[What to work on]
(A) From the passage on anesthesia for motor mapping, reproduce the part that opens with the words containing "The surgical treatment" and closes with "2 conscious sedation.".
(B) Please summarize the passage on anesthesia for motor mapping in two sentences.

[Document passage]
....

The surgical treatment of tumors located near eloquent cortex carries a high risk of inducing worsening neurological deficits. Intraoperative electrocorticography techniques have been developed to help identify these areas at the time of surgery in an effort to minimize such risks. The optimal anesthetic technique for conducting these procedures, however, has never been determined.


The authors conducted a retrospective study to compare patients who underwent intraoperative motor mapping between September 2000 and May 2002. Demographic and neurophysiological monitoring data were collected from the hospital records. Patients were divided into two groups based on the anesthetic technique used for surgery: in Group 1 general anesthesia was used, and in Group 2 conscious sedation.

....

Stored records
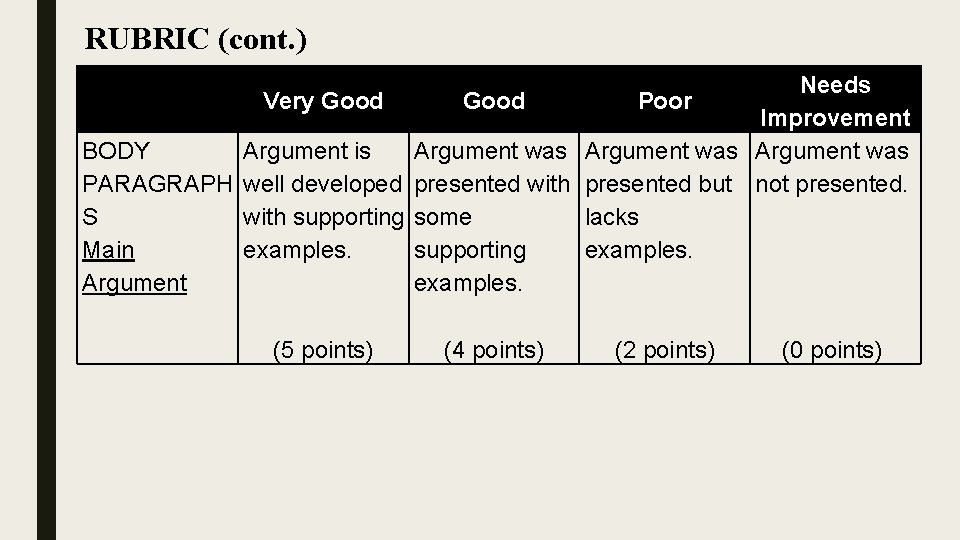Screen dimensions: 960x540
Task: Click the underlined word Argument in first column
Action: (134, 283)
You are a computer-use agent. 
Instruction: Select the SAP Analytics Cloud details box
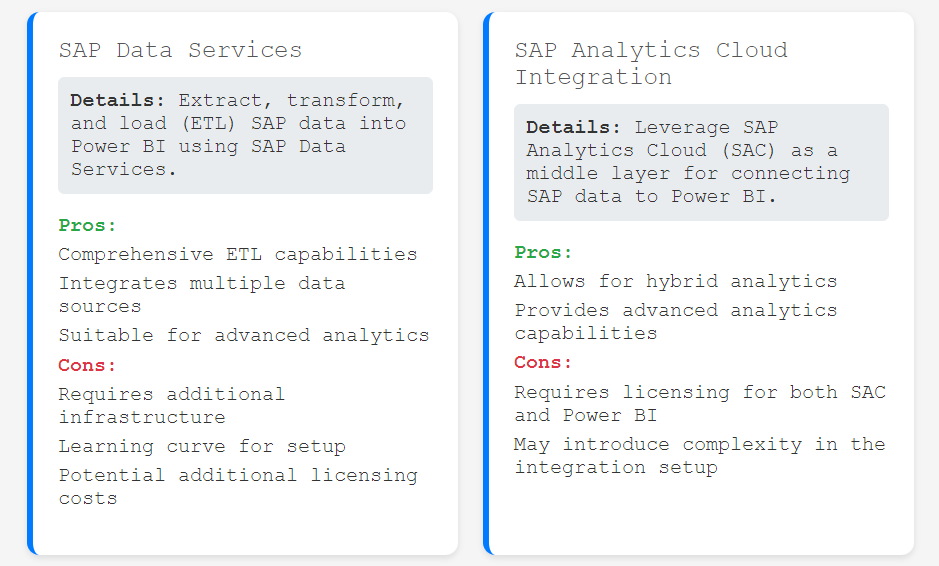[x=701, y=162]
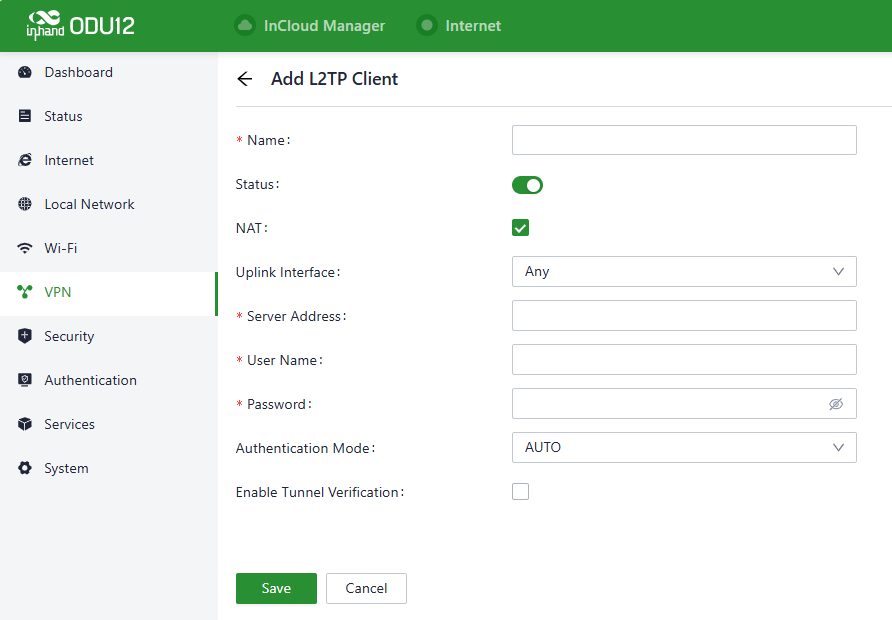892x620 pixels.
Task: Click the Local Network globe icon
Action: (x=25, y=204)
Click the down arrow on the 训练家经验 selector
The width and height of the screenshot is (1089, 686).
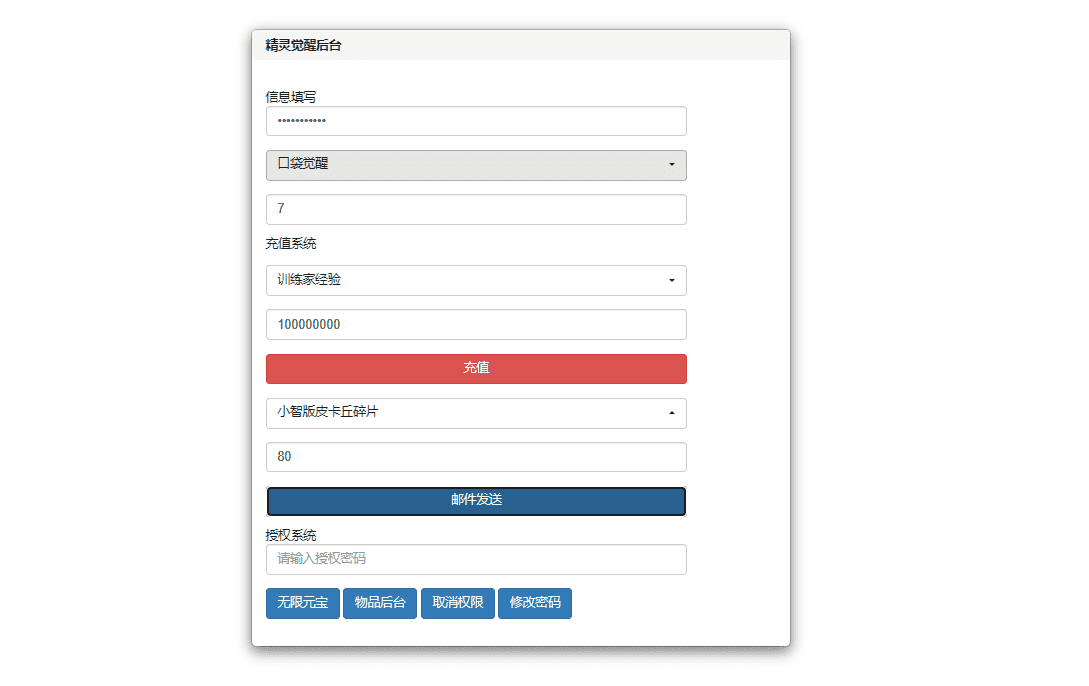coord(672,281)
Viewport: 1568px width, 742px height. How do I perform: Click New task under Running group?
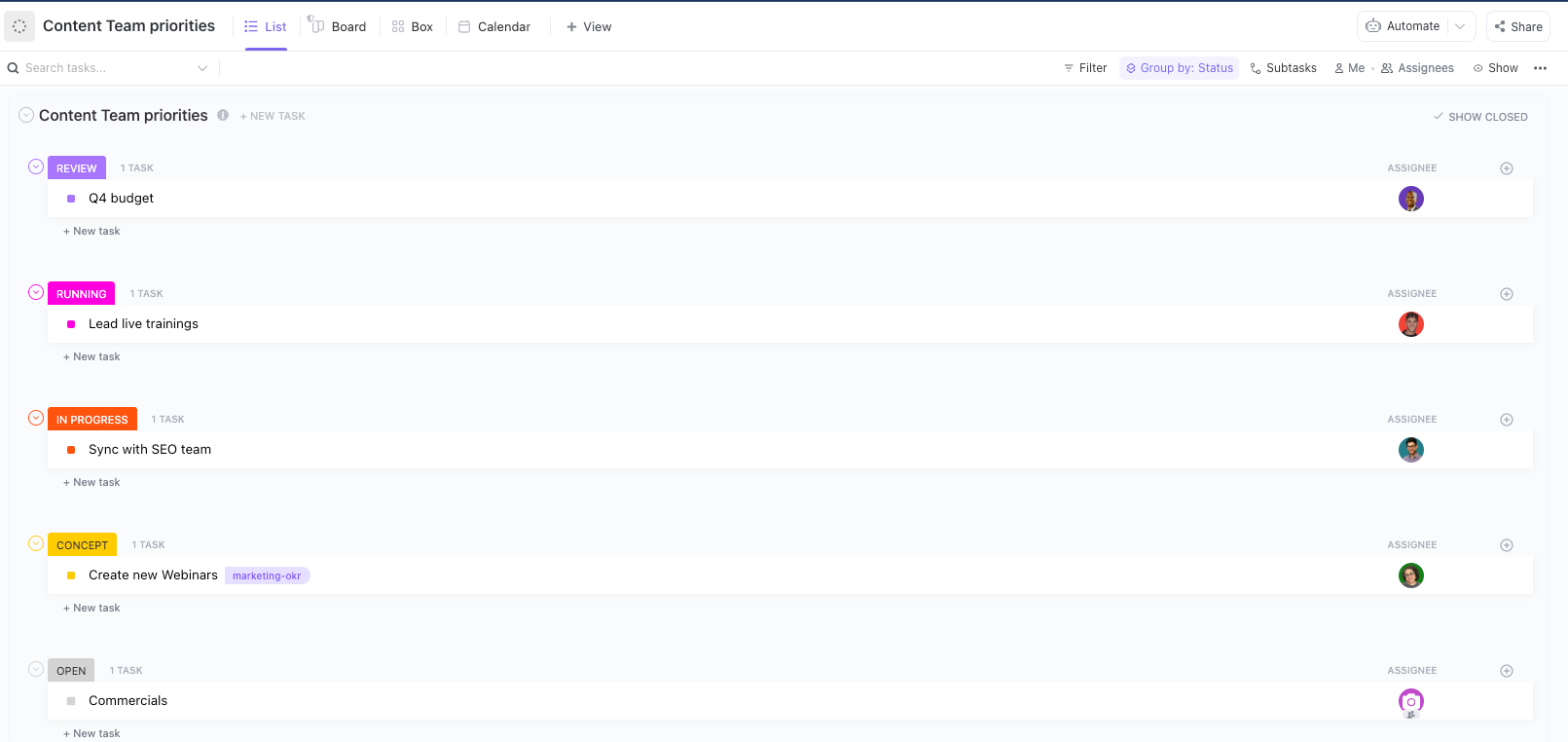click(92, 356)
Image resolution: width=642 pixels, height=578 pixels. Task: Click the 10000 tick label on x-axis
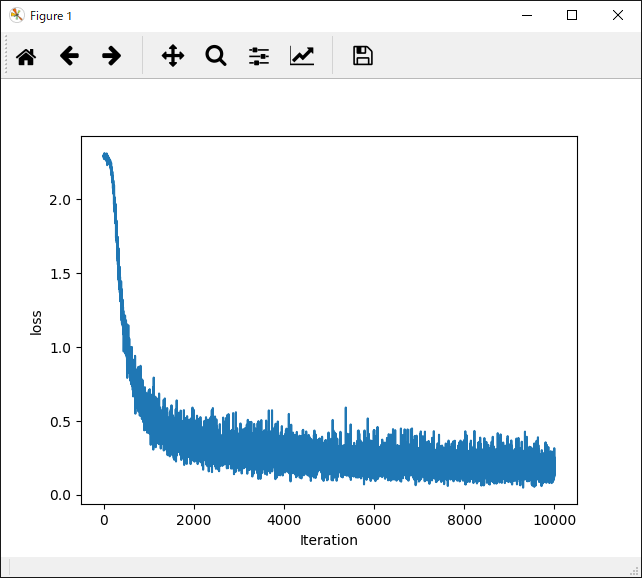(554, 520)
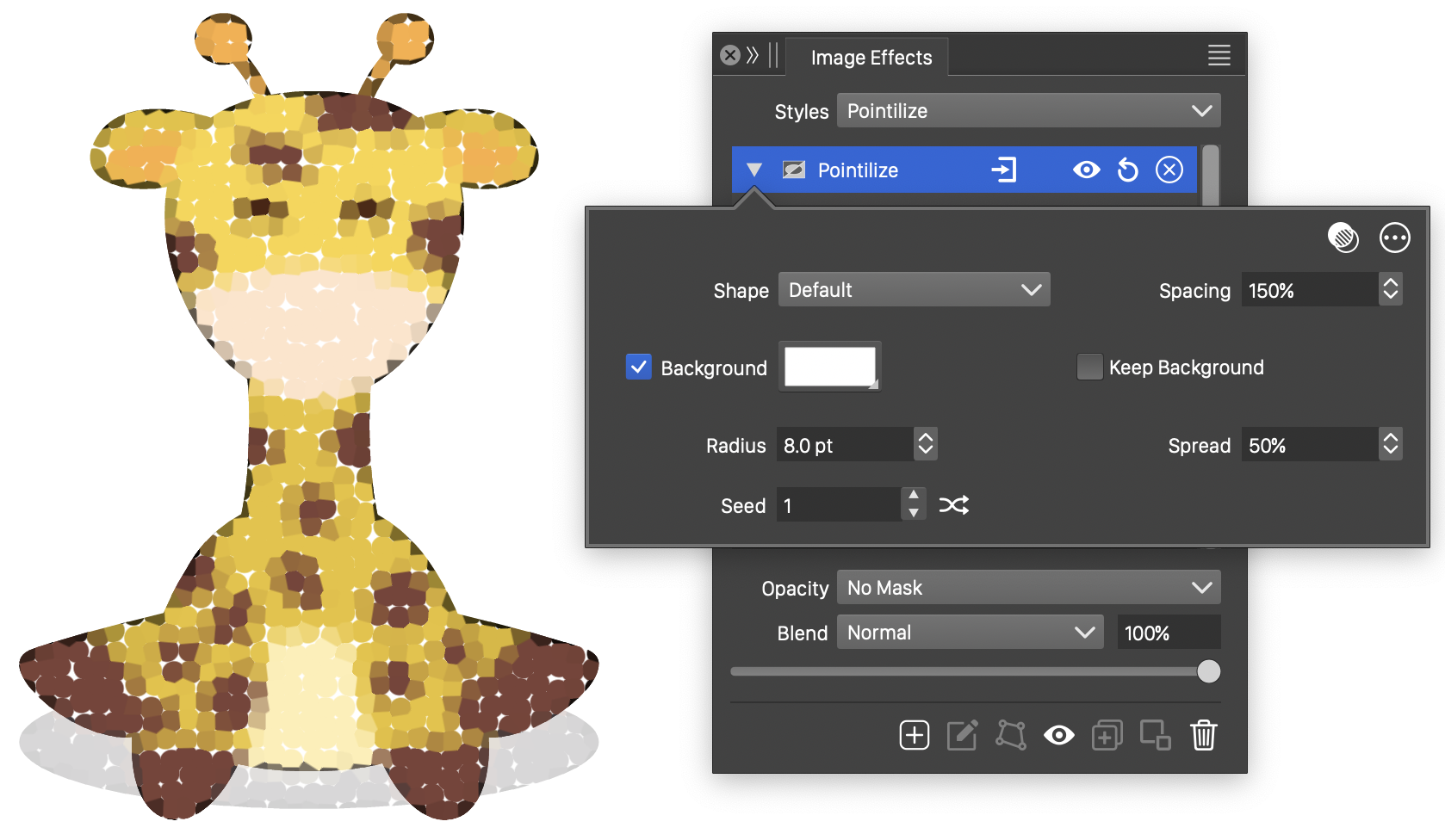Click the Spacing stepper arrows
This screenshot has height=840, width=1445.
pos(1390,290)
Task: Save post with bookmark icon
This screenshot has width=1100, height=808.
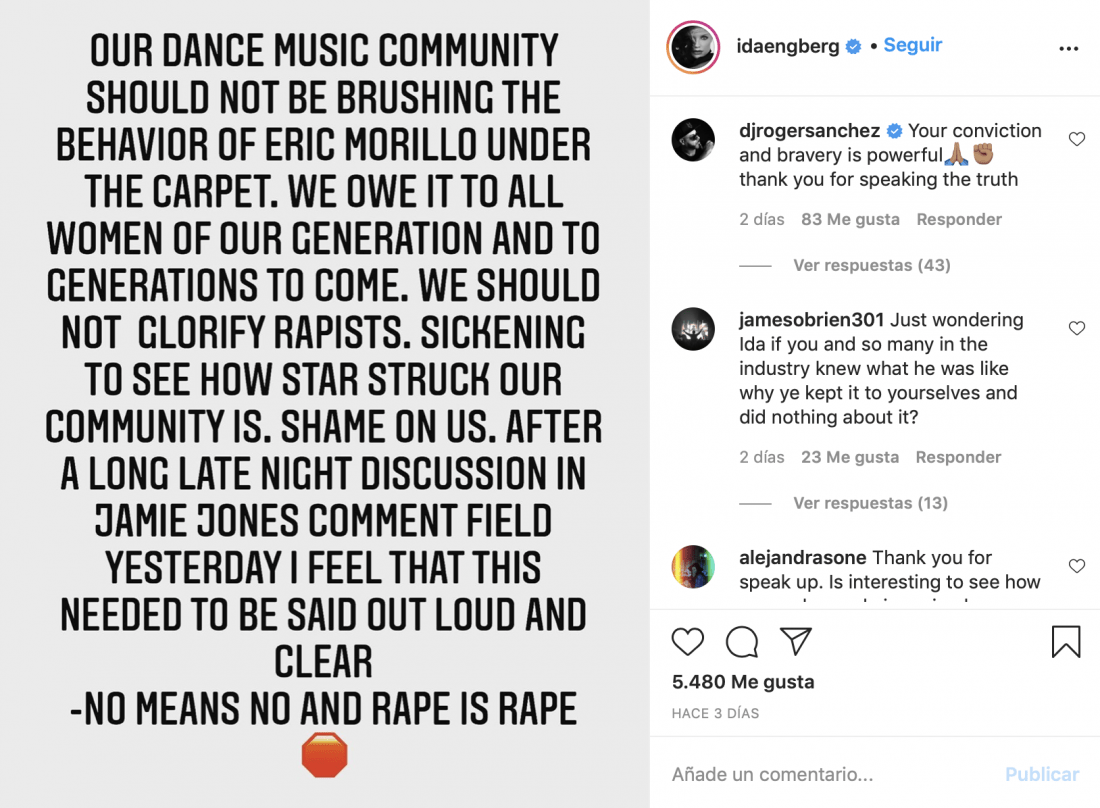Action: 1066,642
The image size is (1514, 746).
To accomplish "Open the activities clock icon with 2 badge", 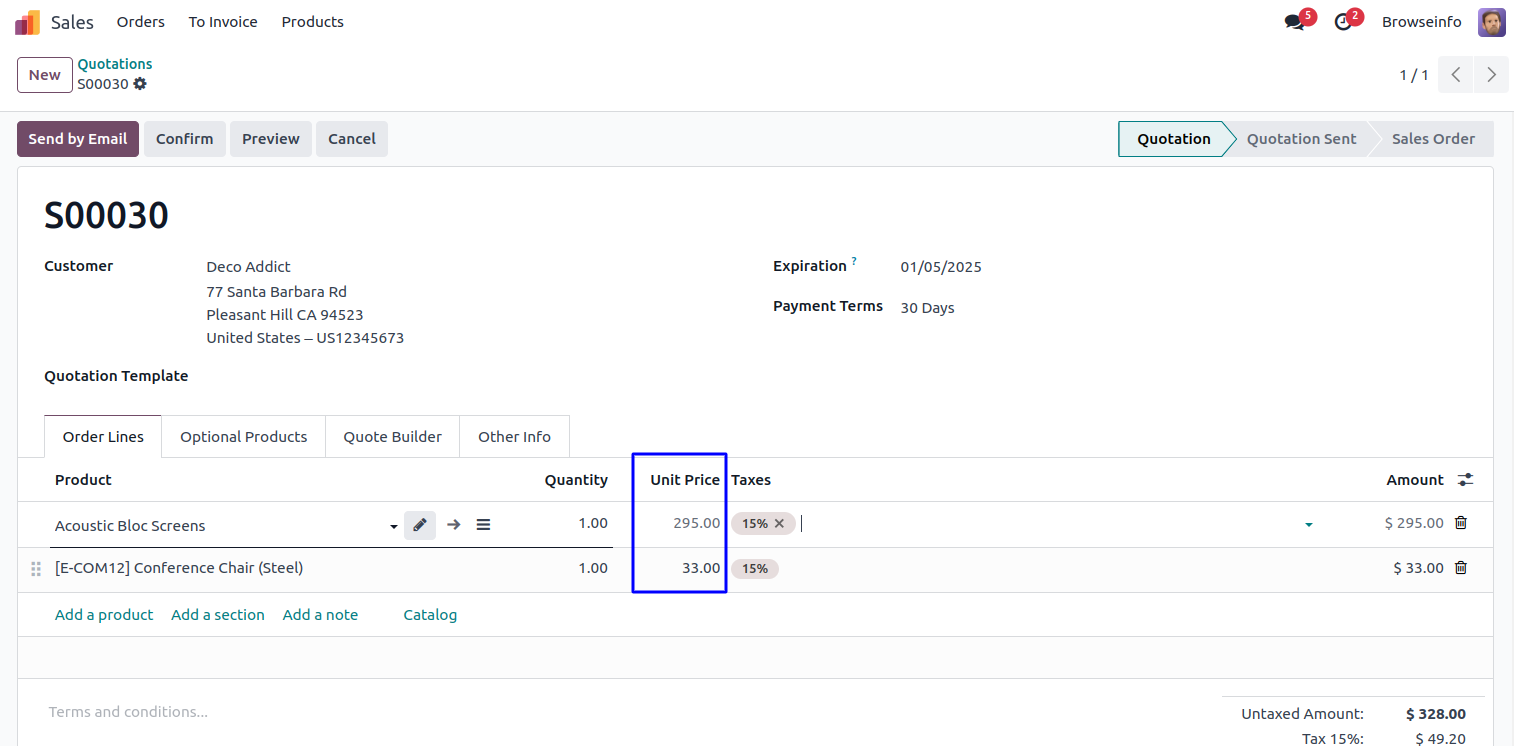I will click(1343, 22).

....

[Answers to this exercise]
(A)
The surgical treatment of tumors located near eloquent cortex carries a high risk of inducing worsening neurological deficits. Intraoperative electrocorticography techniques have been developed to help identify these areas at the time of surgery in an effort to minimize such risks. The optimal anesthetic technique for conducting these procedures, however, has never been determined.


The authors conducted a retrospective study to compare patients who underwent intraoperative motor mapping between September 2000 and May 2002. Demographic and neurophysiological monitoring data were collected from the hospital records. Patients were divided into two groups based on the anesthetic technique used for surgery: in Group 1 general anesthesia was used, and in Group 2 conscious sedation.

(B) Surgery on tumors near eloquent cortex carries a high risk of worsening neurological deficits, and intraoperative electrocorticography was developed to help identify these areas, though the optimal anesthetic technique for such procedures has never been determined. The authors retrospectively compared patients who underwent intraoperative motor mapping between September 2000 and May 2002, dividing them into a general anesthesia group and a conscious sedation group.